Espalhados por todo o país, em locais como o aeroporto ou a Zona Verde, ninguém consegue precisar quantos são no total. David Isenberg, num relatório recentemente divulgado pelo British American Security Information Council (BASIC), descreve-os como «actores secundários» no Iraque.

Isenberg, autor de Uma Mão Cheia de Contratados O Caso para Uma Avaliação Pragmática das Empresas Militares Privadas no Iraque, esclarece «As EMP não constituem o segundo ou terceiro maior exército no país, pois não estão coordenadas como um todo, nem envolvidas em operações ofensivas.» Mas observadores insistem em classificar os contratados como «mercenários», exigindo que sejam descritas ao pormenor as tarefas que desempenham no terreno, em que circunstâncias podem fazer uso das armas e a quem prestam contas pelos seus actos.

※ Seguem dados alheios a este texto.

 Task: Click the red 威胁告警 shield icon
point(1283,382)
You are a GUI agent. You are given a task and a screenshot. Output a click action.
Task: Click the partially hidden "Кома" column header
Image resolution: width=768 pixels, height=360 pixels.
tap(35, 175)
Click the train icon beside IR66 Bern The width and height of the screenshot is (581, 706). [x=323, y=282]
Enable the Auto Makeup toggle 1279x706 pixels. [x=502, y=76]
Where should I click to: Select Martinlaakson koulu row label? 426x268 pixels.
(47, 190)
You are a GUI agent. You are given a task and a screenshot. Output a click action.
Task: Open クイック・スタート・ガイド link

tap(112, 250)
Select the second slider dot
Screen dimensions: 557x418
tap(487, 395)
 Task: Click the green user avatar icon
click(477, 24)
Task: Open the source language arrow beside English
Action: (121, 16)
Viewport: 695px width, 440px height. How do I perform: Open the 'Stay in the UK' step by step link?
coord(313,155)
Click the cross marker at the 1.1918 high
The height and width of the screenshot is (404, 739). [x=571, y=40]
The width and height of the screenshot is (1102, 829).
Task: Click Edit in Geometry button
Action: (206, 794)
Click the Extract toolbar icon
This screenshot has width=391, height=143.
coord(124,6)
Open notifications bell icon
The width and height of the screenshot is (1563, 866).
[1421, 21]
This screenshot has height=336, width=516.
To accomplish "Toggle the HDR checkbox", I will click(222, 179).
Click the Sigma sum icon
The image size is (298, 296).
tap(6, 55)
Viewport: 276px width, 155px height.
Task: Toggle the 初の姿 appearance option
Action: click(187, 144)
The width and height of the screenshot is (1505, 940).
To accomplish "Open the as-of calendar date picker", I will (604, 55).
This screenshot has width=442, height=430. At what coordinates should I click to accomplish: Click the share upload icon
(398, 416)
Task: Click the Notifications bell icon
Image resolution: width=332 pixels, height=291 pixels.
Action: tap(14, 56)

O envolvimento de, pelo menos, três dezenas destes «soldados privados» nos interrogatórios de Abu Ghraib, confirmado pelos relatórios Taguba e Jones-Fay, agudizou a discussão em torno do papel das EMP e do estatuto dos seus funcionários. A falta de segurança no pós-guerra fez aumentar a procura dos serviços das EMP, sendo previsível, refere Isenberg, que elas permaneçam no terreno durante mais anos. Mas a insegurança atinge todos e a verdade é que os iraquianos e os estrangeiros, contratados por estas empresas, têm sido as principais vítimas dos raptos e decapitações perpetrados por grupos radicais a actuar no país. O que nem sempre é revelado.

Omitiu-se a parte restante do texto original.